Start of Block

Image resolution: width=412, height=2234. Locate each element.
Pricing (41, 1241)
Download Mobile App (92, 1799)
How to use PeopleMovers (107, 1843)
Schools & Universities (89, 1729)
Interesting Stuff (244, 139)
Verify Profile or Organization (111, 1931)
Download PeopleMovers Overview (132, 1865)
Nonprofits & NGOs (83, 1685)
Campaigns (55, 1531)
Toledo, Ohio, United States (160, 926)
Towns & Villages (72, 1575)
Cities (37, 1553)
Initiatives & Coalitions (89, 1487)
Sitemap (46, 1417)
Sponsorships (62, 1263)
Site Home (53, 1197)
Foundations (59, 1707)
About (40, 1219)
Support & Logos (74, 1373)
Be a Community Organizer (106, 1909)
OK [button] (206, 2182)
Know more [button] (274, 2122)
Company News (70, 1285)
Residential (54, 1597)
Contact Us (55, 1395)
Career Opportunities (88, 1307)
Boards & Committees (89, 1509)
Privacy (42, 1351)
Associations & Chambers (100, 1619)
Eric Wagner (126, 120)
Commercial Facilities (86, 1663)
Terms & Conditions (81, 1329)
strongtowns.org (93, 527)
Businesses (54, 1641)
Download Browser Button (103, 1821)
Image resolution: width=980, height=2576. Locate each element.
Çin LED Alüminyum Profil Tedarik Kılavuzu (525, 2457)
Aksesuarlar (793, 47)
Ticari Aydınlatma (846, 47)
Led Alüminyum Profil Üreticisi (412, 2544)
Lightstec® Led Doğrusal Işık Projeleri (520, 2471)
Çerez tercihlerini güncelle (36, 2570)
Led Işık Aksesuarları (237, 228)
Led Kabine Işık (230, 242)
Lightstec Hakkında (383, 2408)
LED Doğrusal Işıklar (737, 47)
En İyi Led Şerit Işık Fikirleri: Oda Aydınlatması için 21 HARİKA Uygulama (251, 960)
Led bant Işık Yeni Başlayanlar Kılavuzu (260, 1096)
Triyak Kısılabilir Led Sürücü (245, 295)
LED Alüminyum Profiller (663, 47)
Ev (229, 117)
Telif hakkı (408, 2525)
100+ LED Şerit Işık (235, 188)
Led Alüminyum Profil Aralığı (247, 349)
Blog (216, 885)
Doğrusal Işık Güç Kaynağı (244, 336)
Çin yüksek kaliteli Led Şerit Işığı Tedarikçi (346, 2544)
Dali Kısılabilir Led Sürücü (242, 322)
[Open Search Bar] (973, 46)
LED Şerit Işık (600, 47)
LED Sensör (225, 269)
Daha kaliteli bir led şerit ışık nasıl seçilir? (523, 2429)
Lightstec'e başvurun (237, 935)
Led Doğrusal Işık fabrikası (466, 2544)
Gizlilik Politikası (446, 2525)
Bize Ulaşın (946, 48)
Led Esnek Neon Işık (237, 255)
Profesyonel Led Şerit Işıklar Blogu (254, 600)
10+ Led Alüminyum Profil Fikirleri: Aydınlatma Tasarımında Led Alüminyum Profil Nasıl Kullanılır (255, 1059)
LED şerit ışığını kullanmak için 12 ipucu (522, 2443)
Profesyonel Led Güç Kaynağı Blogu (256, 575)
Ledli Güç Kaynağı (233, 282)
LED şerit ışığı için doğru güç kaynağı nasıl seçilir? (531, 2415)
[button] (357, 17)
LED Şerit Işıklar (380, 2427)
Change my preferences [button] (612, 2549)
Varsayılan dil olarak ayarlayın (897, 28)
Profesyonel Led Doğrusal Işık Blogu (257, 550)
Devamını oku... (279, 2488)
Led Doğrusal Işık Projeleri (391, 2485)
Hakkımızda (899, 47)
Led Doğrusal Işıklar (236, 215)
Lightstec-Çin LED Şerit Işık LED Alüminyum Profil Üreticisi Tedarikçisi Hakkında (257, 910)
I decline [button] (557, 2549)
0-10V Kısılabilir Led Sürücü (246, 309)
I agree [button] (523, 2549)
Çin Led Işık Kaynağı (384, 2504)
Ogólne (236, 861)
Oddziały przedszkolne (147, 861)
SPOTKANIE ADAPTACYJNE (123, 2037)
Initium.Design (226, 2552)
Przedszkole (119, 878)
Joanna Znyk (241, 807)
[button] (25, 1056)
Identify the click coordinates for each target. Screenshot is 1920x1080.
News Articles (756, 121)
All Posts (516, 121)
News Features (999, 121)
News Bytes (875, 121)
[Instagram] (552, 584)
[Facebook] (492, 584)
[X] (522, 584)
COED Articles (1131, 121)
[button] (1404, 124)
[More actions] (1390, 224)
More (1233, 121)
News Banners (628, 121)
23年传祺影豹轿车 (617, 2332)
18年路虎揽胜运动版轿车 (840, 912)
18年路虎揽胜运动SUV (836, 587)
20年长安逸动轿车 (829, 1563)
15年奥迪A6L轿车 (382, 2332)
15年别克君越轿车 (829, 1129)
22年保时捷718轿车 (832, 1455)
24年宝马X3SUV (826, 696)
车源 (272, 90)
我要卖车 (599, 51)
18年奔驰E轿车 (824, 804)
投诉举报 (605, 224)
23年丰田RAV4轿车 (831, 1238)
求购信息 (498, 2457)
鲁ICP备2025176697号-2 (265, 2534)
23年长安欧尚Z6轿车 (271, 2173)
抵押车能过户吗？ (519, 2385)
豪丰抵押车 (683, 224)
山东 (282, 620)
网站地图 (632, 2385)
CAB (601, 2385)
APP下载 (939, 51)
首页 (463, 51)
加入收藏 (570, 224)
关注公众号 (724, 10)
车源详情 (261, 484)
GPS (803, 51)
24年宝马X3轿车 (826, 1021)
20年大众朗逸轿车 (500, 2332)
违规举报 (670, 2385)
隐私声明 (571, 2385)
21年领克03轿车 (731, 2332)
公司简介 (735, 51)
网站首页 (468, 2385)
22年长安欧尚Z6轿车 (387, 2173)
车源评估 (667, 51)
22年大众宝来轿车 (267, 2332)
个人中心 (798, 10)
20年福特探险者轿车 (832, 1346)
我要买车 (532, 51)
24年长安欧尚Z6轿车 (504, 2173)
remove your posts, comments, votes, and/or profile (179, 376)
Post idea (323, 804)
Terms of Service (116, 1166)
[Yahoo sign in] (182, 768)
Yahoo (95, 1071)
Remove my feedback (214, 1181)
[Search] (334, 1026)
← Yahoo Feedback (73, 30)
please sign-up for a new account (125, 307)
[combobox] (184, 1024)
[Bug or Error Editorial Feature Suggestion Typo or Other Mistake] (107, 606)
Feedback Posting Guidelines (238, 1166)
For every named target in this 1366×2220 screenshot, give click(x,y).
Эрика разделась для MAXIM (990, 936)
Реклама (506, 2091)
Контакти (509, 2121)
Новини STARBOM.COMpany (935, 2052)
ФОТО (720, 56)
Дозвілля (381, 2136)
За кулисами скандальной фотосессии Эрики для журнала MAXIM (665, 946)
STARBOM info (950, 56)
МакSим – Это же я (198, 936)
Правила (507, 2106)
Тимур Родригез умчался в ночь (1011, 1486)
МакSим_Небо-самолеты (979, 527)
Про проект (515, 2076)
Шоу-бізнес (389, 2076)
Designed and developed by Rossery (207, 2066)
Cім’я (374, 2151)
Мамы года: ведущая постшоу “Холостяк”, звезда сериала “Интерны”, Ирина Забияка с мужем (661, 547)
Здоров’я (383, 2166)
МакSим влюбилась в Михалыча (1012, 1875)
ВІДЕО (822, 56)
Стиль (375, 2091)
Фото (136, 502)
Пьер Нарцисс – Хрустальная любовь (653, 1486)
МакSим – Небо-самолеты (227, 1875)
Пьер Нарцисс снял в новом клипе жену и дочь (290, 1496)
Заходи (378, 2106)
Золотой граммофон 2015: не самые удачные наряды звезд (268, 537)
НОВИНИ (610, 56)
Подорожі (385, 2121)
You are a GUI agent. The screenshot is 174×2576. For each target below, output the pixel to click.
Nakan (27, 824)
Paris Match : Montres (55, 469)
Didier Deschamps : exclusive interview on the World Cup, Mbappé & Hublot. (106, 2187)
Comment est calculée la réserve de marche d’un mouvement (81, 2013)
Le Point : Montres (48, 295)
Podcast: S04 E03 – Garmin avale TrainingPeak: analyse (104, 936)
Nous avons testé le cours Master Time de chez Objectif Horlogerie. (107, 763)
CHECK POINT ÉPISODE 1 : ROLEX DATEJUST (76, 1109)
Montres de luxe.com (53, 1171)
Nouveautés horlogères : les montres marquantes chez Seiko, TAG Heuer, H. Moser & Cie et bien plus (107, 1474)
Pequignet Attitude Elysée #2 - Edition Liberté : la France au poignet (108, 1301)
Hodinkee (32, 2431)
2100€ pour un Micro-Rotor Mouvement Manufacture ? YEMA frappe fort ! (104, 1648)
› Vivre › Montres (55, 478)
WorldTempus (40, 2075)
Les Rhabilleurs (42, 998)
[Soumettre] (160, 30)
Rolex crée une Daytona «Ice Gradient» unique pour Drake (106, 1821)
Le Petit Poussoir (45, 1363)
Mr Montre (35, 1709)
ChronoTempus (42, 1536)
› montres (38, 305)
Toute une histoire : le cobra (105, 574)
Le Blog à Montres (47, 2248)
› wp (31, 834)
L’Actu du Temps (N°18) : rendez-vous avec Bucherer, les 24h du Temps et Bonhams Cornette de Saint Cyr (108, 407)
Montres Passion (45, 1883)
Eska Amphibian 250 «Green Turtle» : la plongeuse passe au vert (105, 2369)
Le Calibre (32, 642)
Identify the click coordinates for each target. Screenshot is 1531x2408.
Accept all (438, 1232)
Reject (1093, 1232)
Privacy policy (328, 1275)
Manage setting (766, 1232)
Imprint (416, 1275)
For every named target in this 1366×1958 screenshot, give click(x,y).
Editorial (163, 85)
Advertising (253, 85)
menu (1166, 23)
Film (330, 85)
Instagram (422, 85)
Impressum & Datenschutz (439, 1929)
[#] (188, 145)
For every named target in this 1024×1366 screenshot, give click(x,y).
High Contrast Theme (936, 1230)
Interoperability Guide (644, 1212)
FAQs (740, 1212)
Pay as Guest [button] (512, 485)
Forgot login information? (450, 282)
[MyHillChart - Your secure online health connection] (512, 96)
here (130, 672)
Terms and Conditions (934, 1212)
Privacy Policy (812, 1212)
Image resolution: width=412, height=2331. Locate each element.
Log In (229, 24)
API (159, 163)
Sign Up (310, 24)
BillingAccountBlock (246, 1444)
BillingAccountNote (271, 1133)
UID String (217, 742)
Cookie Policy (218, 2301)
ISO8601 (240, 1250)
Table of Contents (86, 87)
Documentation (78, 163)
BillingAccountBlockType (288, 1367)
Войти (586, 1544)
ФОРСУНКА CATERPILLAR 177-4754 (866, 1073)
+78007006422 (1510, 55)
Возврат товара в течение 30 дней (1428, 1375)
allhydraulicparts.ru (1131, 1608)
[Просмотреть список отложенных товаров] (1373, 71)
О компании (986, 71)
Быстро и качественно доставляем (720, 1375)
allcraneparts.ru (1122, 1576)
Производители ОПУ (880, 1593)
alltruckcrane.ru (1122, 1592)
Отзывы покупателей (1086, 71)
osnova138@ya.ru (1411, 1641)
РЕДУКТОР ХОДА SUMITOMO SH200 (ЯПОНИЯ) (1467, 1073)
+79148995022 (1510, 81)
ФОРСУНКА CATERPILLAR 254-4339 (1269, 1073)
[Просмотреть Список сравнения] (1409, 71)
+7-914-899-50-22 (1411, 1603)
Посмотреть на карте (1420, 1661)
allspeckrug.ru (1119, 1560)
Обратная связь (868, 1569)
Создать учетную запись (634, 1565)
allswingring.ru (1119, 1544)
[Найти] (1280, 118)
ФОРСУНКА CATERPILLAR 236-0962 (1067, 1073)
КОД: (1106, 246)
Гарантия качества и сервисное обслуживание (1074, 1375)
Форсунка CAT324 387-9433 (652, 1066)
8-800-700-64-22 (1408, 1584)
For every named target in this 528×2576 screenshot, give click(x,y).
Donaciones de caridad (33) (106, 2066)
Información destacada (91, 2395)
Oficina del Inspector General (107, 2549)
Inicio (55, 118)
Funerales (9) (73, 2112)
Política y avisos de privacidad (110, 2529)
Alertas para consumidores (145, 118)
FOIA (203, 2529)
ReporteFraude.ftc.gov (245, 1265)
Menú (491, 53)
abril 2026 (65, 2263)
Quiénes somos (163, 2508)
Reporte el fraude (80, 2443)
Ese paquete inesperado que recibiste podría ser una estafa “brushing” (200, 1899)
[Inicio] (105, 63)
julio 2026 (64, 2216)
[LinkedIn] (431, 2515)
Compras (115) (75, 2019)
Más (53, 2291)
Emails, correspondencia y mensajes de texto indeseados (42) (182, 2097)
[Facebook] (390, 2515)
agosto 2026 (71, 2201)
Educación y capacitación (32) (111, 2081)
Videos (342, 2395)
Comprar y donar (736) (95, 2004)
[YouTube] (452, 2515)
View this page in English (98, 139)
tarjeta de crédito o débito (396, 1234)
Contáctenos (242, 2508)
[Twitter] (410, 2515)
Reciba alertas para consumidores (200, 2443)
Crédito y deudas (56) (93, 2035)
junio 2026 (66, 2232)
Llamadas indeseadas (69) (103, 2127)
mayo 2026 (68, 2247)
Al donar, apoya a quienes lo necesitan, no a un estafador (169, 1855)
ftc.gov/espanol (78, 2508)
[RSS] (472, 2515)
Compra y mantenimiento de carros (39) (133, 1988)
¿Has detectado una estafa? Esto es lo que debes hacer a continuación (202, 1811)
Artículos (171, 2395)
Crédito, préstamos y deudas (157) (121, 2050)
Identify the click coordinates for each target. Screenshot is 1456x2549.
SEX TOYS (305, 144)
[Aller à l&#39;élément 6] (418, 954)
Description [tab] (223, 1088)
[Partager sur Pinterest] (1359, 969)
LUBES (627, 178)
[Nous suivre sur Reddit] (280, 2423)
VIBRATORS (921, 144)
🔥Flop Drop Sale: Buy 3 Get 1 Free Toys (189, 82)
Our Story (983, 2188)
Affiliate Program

End of Block

WORK REQUIRED ▸ What is the number of lines in the listing above that contain the string "seçilir"? Give only the number.

SOLUTION ▸ 2